It was around 2003 when I first worked with Amazon Web Services EC2, and to be honest, those days were much simpler. If you needed an instance, you started it from some AMI. If you needed some additional software installed, you did it manually. If you needed this software as a standard part of your instance, you just created a new AMI from the instance you already prepared. If you need a persisted volume, you created and connected it to the appropriate instance manually — even after the instance fully started. To monitor your instances, you would run another instance and install monitoring software of your choice. I personally enjoyed Zabbix.
Installing updates to your OS, like security patches, required you to run an instance and install your software on top of it — thus, creating an AMI using this instance and then re-running all your instances using that AMI. Lastly, if you needed to automate these tasks, you just used a command line client.
We had 10 instances running permanently and were manually starting another 10 to handle the increased load. We always knew the increased load would be necessary as a response to our own email blast.
Nowadays, I’m still dealing with AWS EC2. But things have changed a bit.
First off, it’s rare to see a project hosted on AWS EC2 with 50 instances, but common to see a project with 500+ instances. Software releases are now coming daily, if not hourly. Automation is a trend, and it makes or breaks some projects. Most importantly, I become a senior engineer, and I deserve some simplicity.
Rundown of AWS Systems Manager
Last year, AWS released an AWS Systems Manager, also known as Amazon EC2 Systems Manager. But what exactly is this? According to documentation, it’s a unified interface that allows you to easily centralize operational data and automate tasks across your AWS resources. In terms of actions, it should allow us to automate common maintenance and deployment tasks, run Linux shell scripts and Windows PowerShell commands, automate the process of patching managed instances, allow users to set up recurring schedules for managed instances, and automate the process of keeping managed instances in a defined state. Overall, this is great for simplicity.
Patch Manager requirements are much more strict. Also, instances must be in a supported region. Not a bad thing, as about 16 of 18 regions are supported at the moment. Your instance must be configured to use the Systems Manager Instance Profile.
First, you’ll need to create a Systems Manager Instance Profile. The Systems Manager will be allowed to perform actions on your instances, but not by default. You must grant access by using an IAM instance profile — a pretty straightforward and well documented procedure.
An AWS Systems Manager Agent also must be installed on your instance. The easiest way to start the instance is from a proper AMI. This is easy for Windows, as all the AMIs published in November 2016 or later have already been installed. For Linux, it’s not that easy, as only Amazon Linux and Ubuntu Server 18.04 LTS base AMIs are ready. You will have to create your own AMI the old-fashioned way for other Linux versions.

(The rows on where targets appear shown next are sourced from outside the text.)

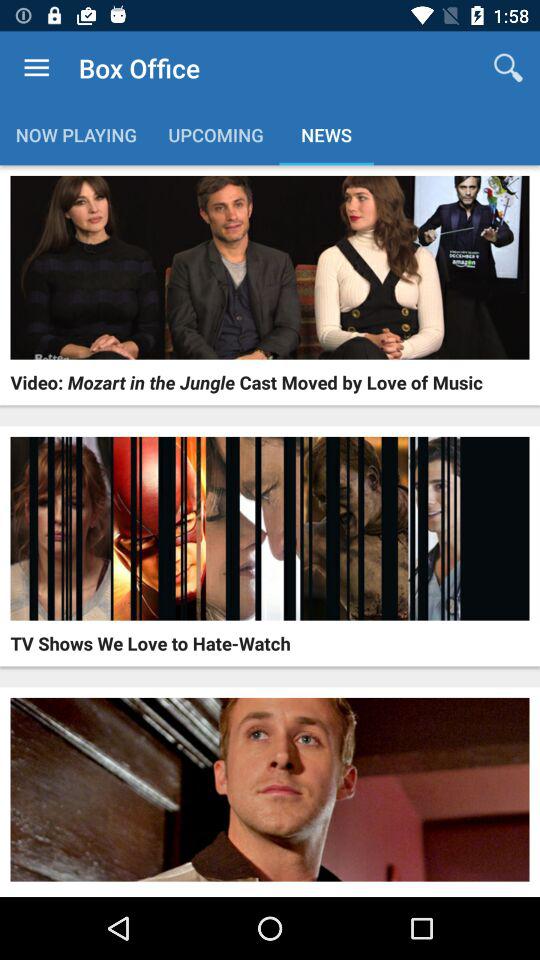
click the ryan gosling s (135, 894)
Given the description of an element on the screen output the (x, y) to click on. 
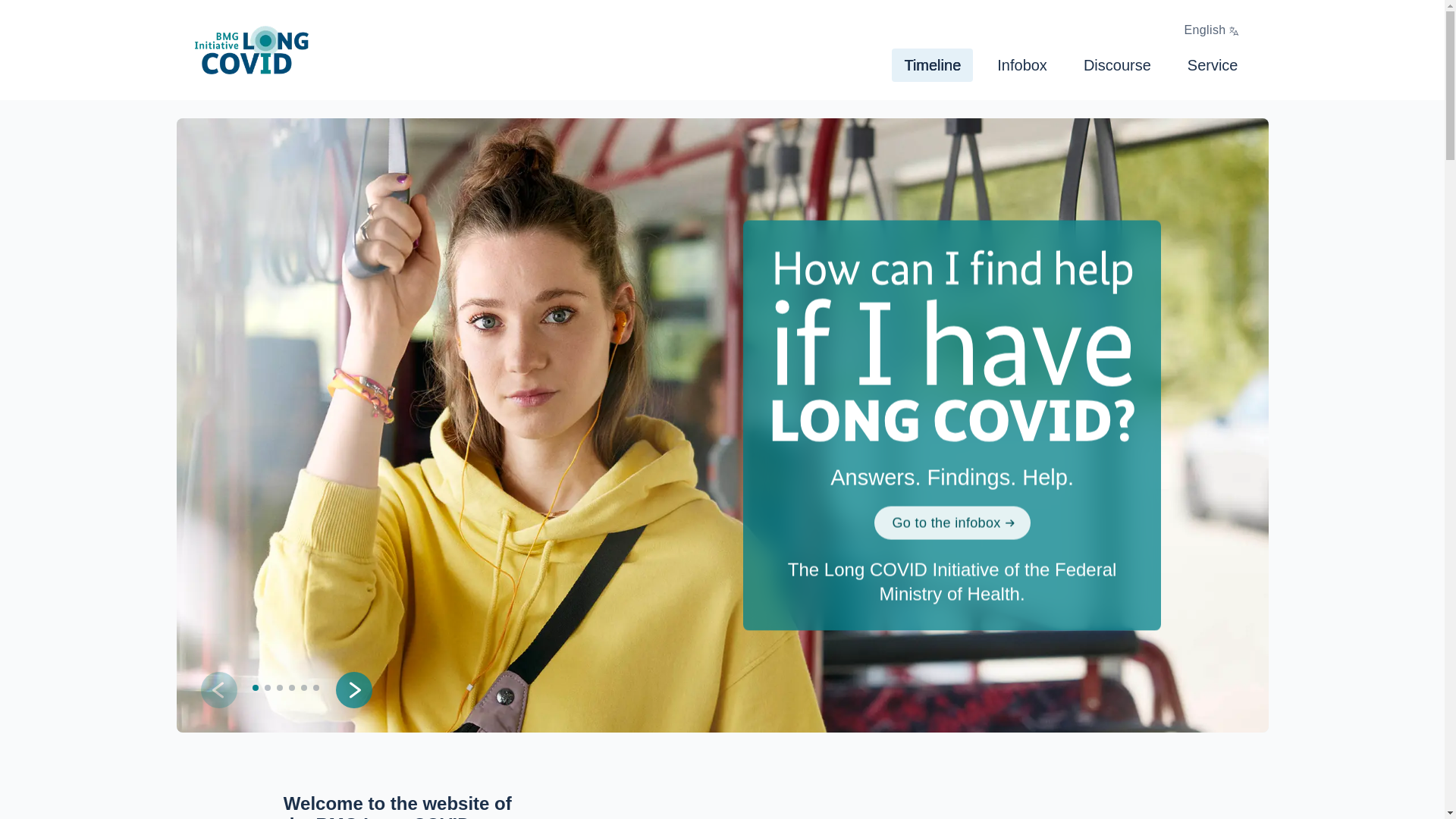
Service (1212, 64)
English (1210, 30)
Infobox (1022, 64)
Discourse (1117, 64)
Timeline (931, 64)
Go to the infobox (951, 522)
Given the description of an element on the screen output the (x, y) to click on. 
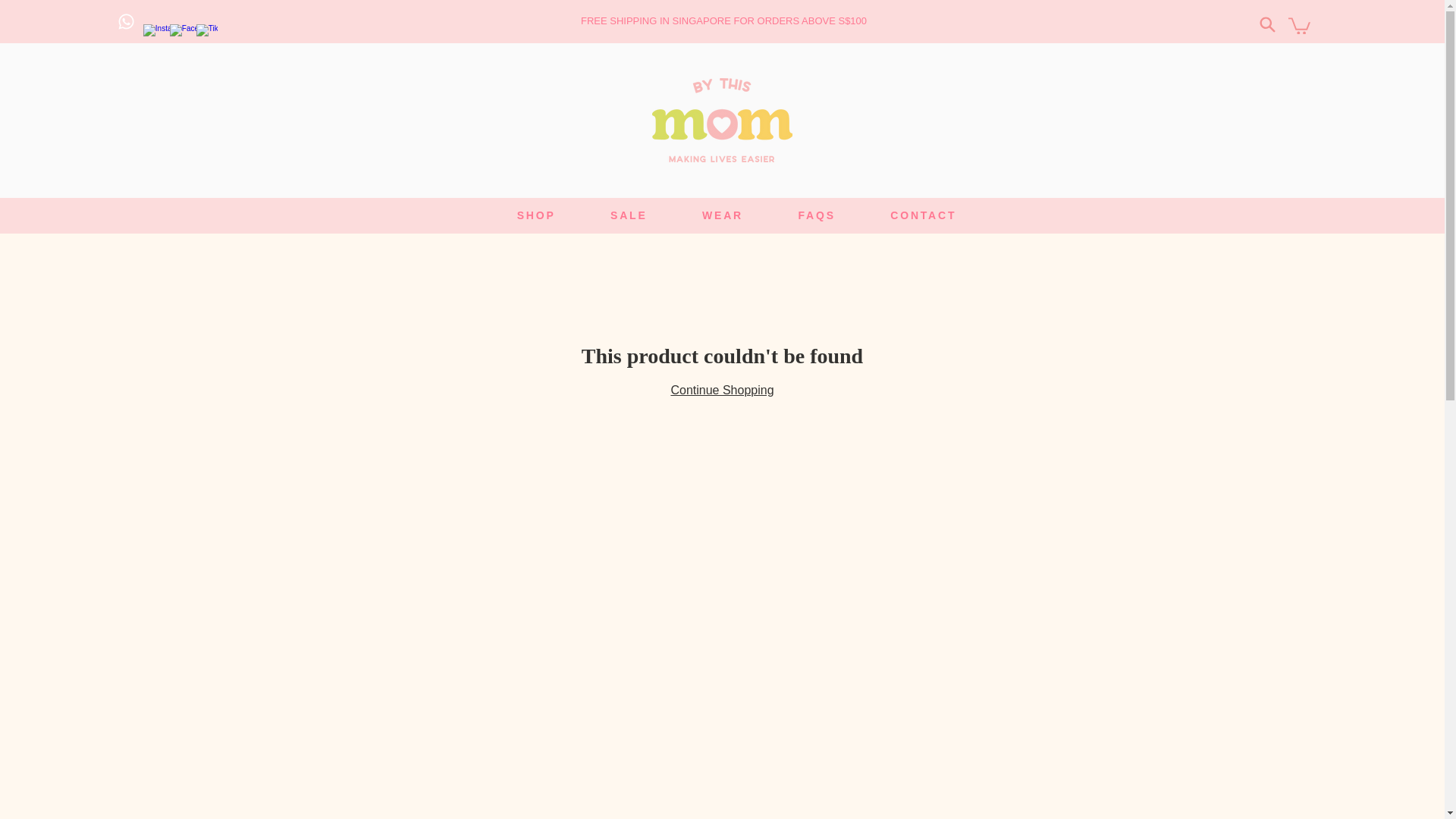
FAQS (816, 215)
SALE (628, 215)
WEAR (722, 215)
CONTACT (737, 215)
Continue Shopping (922, 215)
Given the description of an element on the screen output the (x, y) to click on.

Also, manually installed AWS Systems Manager Agents will require activation. But I’m looking for simplicity, so I use the AMIs ready for AWS Systems Manager.
Your IAM user account, group, or role has to be assigned with the proper permissions. Systems Manager must be allowed to perform actions on your instances — this is not by default. Again, you must grant access by using an IAM instance profile.
Finally, your instance will need an outbound Internet access, as inbound Internet access is not required. The AWS Systems Manager management unit is a AWS Resource Group. AWS Resource Group itself is a collection of AWS resources that are all in the same AWS region, and they match the criteria provided in a query. That means you will not be able to use your fleet as a single unit in case you’re spread throughout regions.
That’s just about everything you need to know about AWS Systems Manager.
Making the Switch to AWS Systems Manager
AWS Systems Manager is quite a new tool, so you probably already have the management and monitoring systems based on some legacy tools like Ansible and Prometheus. But of course, AWS Systems Manager is not an absolute weapon, and switching will require significant effort.
I believe some of the advantages of switching include:
- Fine grain security. You can configure different access for different users to different groups. This is not that easy with Ansible or Prometheus.
- Your instance is ready for AWS Systems Manager with a standard AMI.
- AWS Systems Manager Web GUI is actually pretty good.
- Your fleet inventory is accessible with tools in the same place as the configuration tools.
- AWS Resource Group is formed by a query, so you can limit the number and sort of the instances you are currently dealing with. Of course this is possible with legacy tools, but not natively. I upgraded PHP 5.6 to 7 on 20+ instances with Ansible once just because I made a typo in a group name.
Ultimately, making the switch is up to you, and it really depends on how satisfied you are with your current system. But if you’re building an infrastructure for some new project, build it compatible with AWS Systems Manager. It’s really not expensive and could be surprisingly useful later.